Questions

1) What is NBODY6++?

2) Where can I download the code?

3) Where can I download the nbody6++ manual by Emil Khalisi / Rainer Spurzem?

4) How can I restart a run?

5) Which Fortran Compiler is the fastest?

6) Formula for the scaling of NBODY6++ and description of timing output?

7) How do I use the ARI SVN Repository?

Answers

1) What is NBODY6++? NBODY6++ is a direct high-accuracy (4th order) NBODY code, using a Hermite scheme. It is suitable for many massively parallel computers, but not yet for GRAPE clusters. It can also run on a single workstation. NBODY6++ is based on the series of Sverre Aarseth's NBODY codes, here on the version NBODY6 with Ahmad-Cohen neighbour scheme and many other nice features. Details and citations can be found in the manual. A WARNING: Note that NBODY6++ is not one-to-one compatible with NBODY6 (single CPU only). Therefore a synchronisation between Sverre's new version and NBODY6++ only takes place in larger time intervals. This time the time lag has grown to MORE THAN 3 YEARS

(since June 2003) - therefore a new version is in preparation and

overdue! You will find notice on it here and on the ftp-URL.

2) Where can I download the code?

ftp://ftp.ari.uni-heidelberg.de/staff/spurzem/nb6mpi/

(This URL will only work from outside ARI, inside look at
/work/ftpserver/pub/... ).
There you will find a README giving recent news, you find the file
(nb6mpi-june2003.tar.gz)

There is a recent beta-snapshot, used at the Cambody School (nb6mpi-new.tar.gz)
in case you want to try.

You might try in the future the ARI SVN repository (please check the README file there!) under

http://svn.ari.uni-heidelberg.de/repos/nbody/

3) Where can I download the nbody6++ manual by Emil Khalisi / Rainer Spurzem?

Documentations:

At the given location you will find:

nb6++manual-new.pdf (Complete Manual by E.Khalisi and R.S.)
nbody6++.ps List of Subroutines in Sverre style.

When you unpack the code you will find more docs in define.f and
little comments in the file in1000.comment (on input parameters).

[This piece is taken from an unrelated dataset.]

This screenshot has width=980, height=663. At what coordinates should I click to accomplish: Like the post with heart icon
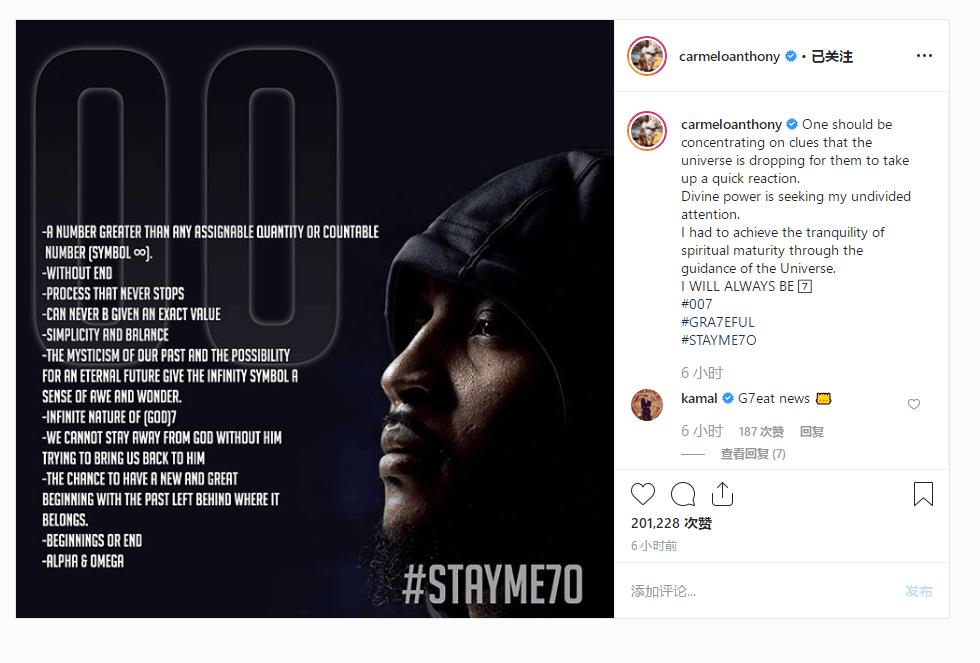point(642,494)
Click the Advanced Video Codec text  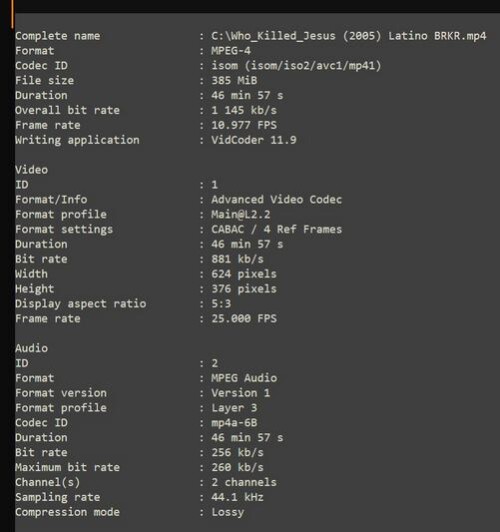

4) How can I restart a run? For the restart you need a special input file, which looks like this:

5 1.E20 10000. 40 40
0.0 0.0 0.0 0.0 10000.0 2.0E-04 0 0
0.01 0.02 0.1 1.0E-04 0.01 80
--
KSTART, TCOMP, TCRITp, isernb,iserreg
DTADJ, DELTAT, TADJ, TNEXT, TCRIT, QE & J KZ(J)
ETAI, ETAR, ETAU, DTMIN, RMIN, NNBOPT
Wenn J<>0 wird KZ(J) auf den angegebenen Wert gesetzt.
Mehr Details siehe Routine modify.f

The value of the first number KSTART determines, which parameters
are changed for the restart. If KSTART=2, only the first line is read,
if KSTART=3, the first and the second line is read, if KSTART=5, all three
lines are read. If a value is zero, it will generally not be changed, but check
yourself in the routine modify.f.

5) Which Fortran Compiler is the fastest? I made a comparison run on a single-processor machine with N=1k, TCRIT=10.0 (10 N-body time units), Cambody version of Nbody6++:

pgf77 -O4 (Version 6.2-4, highest optimization...):

Total CPU= 70.86000680923462

ifort -O5 (Version 8.0, highest optimization...):

Total CPU= 55.1000009155273

The result was that ifort is 20% faster. Has anybody made similar experiences? (A.E.)

6) Formula for the scaling of NBODY6++ and description of timing output?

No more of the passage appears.